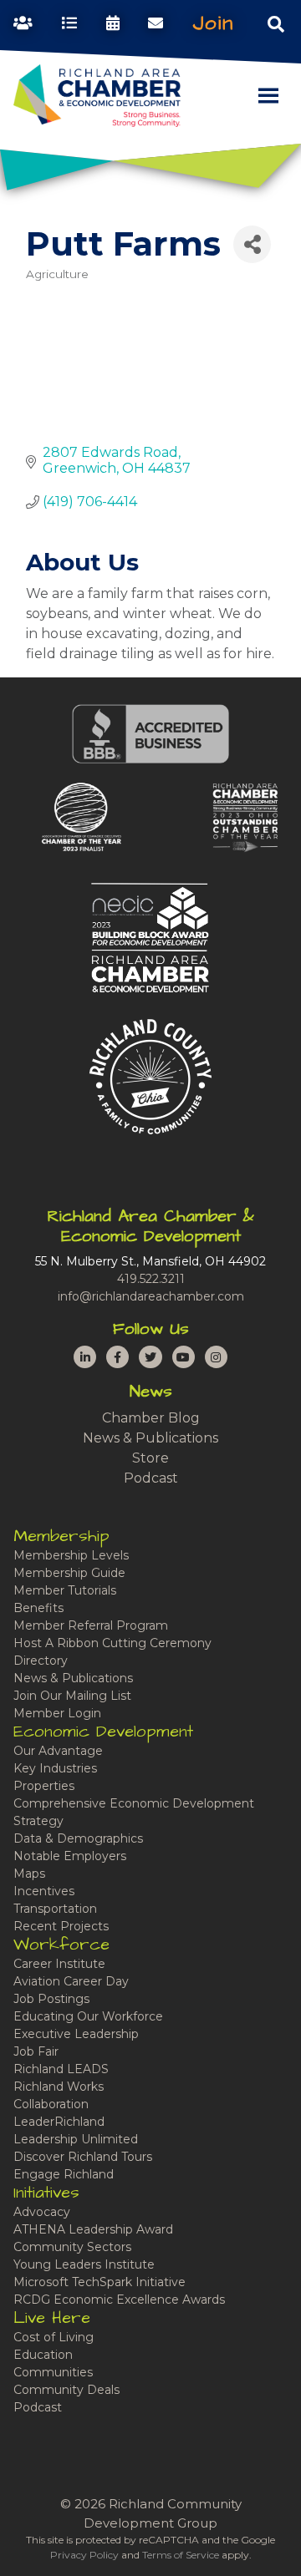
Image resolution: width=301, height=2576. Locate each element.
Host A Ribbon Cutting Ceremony (112, 1643)
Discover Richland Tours (82, 2156)
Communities (53, 2372)
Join (213, 23)
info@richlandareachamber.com (151, 1296)
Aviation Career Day (71, 1981)
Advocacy (41, 2211)
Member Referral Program (90, 1625)
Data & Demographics (78, 1838)
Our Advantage (58, 1750)
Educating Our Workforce (88, 2016)
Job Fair (36, 2051)
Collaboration (51, 2104)
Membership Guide (69, 1572)
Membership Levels (71, 1555)
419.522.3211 (151, 1278)
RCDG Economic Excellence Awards (119, 2299)
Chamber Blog (151, 1418)
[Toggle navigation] (276, 23)
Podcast (151, 1478)
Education (43, 2354)
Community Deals (66, 2389)
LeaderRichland (59, 2121)
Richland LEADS (61, 2069)
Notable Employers (69, 1856)
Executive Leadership (76, 2033)
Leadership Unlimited (75, 2139)
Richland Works (58, 2086)
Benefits (38, 1607)
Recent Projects (61, 1926)
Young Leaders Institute (84, 2264)
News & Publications (150, 1438)
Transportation (55, 1908)
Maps (29, 1873)
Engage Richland (63, 2174)
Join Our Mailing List (72, 1695)
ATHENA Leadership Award (93, 2229)
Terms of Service (180, 2554)
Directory (40, 1660)
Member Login (57, 1713)
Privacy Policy (84, 2554)
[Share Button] (252, 244)
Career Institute (59, 1963)
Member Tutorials (64, 1590)
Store (150, 1458)
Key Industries (55, 1768)
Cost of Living (53, 2337)
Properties (43, 1785)
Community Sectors (72, 2246)
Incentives (43, 1891)
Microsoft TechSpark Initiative (99, 2281)
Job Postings (51, 1998)
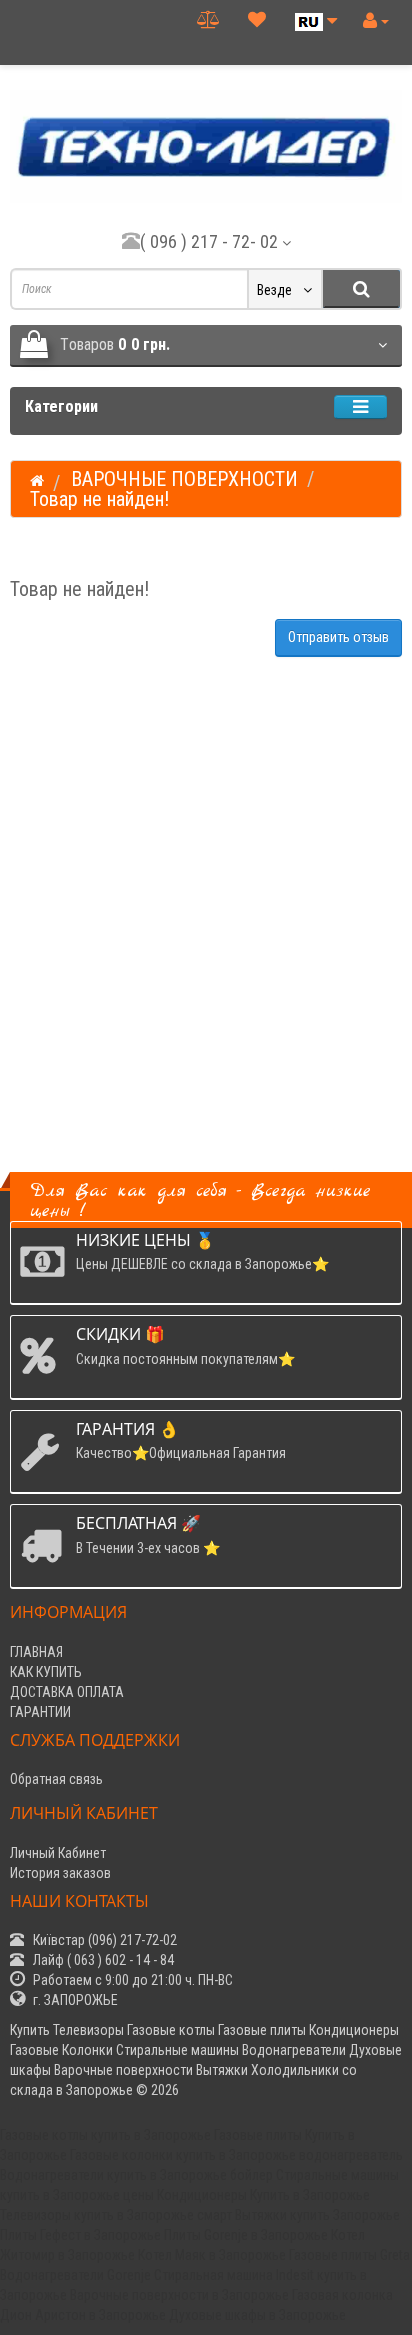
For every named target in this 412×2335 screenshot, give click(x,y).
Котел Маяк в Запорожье (212, 2255)
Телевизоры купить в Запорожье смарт (116, 2215)
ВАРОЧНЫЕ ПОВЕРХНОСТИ (184, 479)
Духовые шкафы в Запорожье (257, 2315)
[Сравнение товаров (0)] (208, 19)
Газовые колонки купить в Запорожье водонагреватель (236, 2155)
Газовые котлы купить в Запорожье (105, 2135)
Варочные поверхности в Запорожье (179, 2295)
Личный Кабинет (58, 1853)
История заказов (60, 1873)
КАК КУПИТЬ (46, 1672)
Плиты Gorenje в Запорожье (246, 2235)
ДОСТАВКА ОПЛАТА (67, 1692)
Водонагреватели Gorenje (75, 2275)
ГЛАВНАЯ (36, 1652)
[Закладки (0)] (257, 19)
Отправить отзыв (338, 637)
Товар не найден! (99, 499)
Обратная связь (56, 1779)
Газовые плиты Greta (349, 2255)
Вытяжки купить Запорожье (317, 2215)
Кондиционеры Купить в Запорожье (263, 2195)
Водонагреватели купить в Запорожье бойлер (136, 2175)
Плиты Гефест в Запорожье (80, 2235)
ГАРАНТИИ (40, 1712)
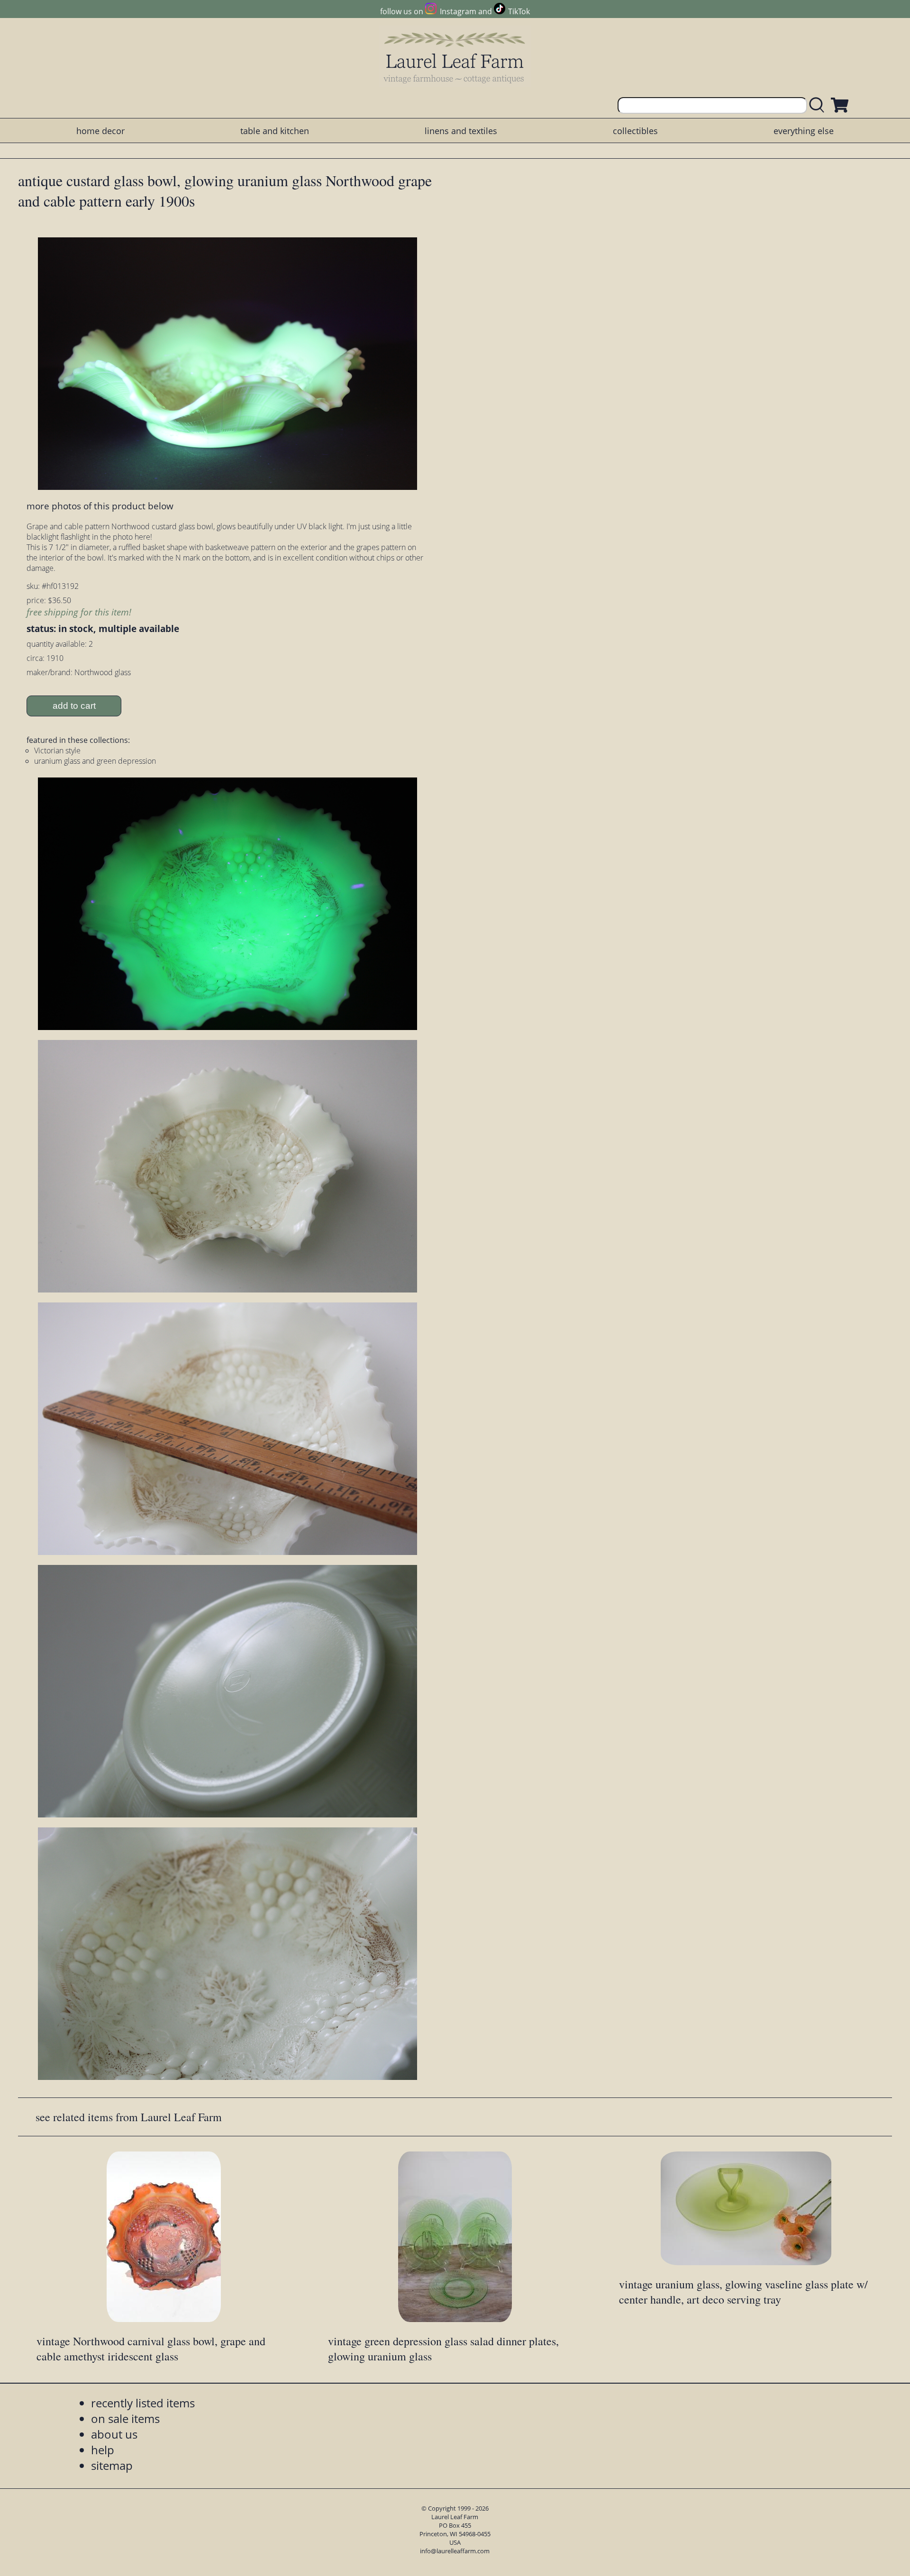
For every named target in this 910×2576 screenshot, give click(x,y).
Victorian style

::::::::

● Problem statement:
Leave the pictures out and print the whole listing precisely.

● Solution below:
Image resolution: width=301, height=2576. Locate each element.
Host A Ribbon Cutting Ceremony (112, 1643)
Discover Richland Tours (82, 2156)
Communities (53, 2372)
Join (213, 23)
info@richlandareachamber.com (151, 1296)
Aviation Career Day (71, 1981)
Advocacy (41, 2211)
Member Referral Program (90, 1625)
Data & Demographics (78, 1838)
Our Advantage (58, 1750)
Educating Our Workforce (88, 2016)
Job Fair (36, 2051)
Collaboration (51, 2104)
Membership Guide (69, 1572)
Membership Levels (71, 1555)
419.522.3211 (151, 1278)
RCDG Economic Excellence Awards (119, 2299)
Chamber Blog (151, 1418)
[Toggle navigation] (276, 23)
Podcast (151, 1478)
Education (43, 2354)
Community Deals (66, 2389)
LeaderRichland (59, 2121)
Richland LEADS (61, 2069)
Notable Employers (69, 1856)
Executive Leadership (76, 2033)
Leadership Unlimited (75, 2139)
Richland Works (58, 2086)
Benefits (38, 1607)
Recent Projects (61, 1926)
Young Leaders Institute (84, 2264)
News & Publications (150, 1438)
Transportation (55, 1908)
Maps (29, 1873)
Engage Richland (63, 2174)
Join Our Mailing List (72, 1695)
ATHENA Leadership Award (93, 2229)
Terms of Service (180, 2554)
Directory (40, 1660)
Member Login (57, 1713)
Privacy Policy (84, 2554)
[Share Button] (252, 244)
Career Institute (59, 1963)
Member Tutorials (64, 1590)
Store (150, 1458)
Key Industries (55, 1768)
Cost of Living (53, 2337)
Properties (43, 1785)
Community Sectors (72, 2246)
Incentives (43, 1891)
Microsoft TechSpark Initiative (99, 2281)
Job Postings (51, 1998)
For every named target in this 412×2335 screenshot, give click(x,y).
Котел Маяк в Запорожье (212, 2255)
Телевизоры купить в Запорожье смарт (116, 2215)
ВАРОЧНЫЕ ПОВЕРХНОСТИ (184, 479)
Духовые шкафы в Запорожье (257, 2315)
[Сравнение товаров (0)] (208, 19)
Газовые колонки купить в Запорожье водонагреватель (236, 2155)
Газовые котлы купить в Запорожье (105, 2135)
Варочные поверхности в Запорожье (179, 2295)
Личный Кабинет (58, 1853)
История заказов (60, 1873)
КАК КУПИТЬ (46, 1672)
Плиты Gorenje в Запорожье (246, 2235)
ДОСТАВКА ОПЛАТА (67, 1692)
Водонагреватели Gorenje (75, 2275)
ГЛАВНАЯ (36, 1652)
[Закладки (0)] (257, 19)
Отправить отзыв (338, 637)
Товар не найден! (99, 499)
Обратная связь (56, 1779)
Газовые плиты Greta (349, 2255)
Вытяжки купить Запорожье (317, 2215)
Кондиционеры Купить в Запорожье (263, 2195)
Водонагреватели купить в Запорожье бойлер (136, 2175)
Плиты Гефест в Запорожье (80, 2235)
ГАРАНТИИ (40, 1712)
For every named target in this 910×2576 screenshot, give click(x,y).
Victorian style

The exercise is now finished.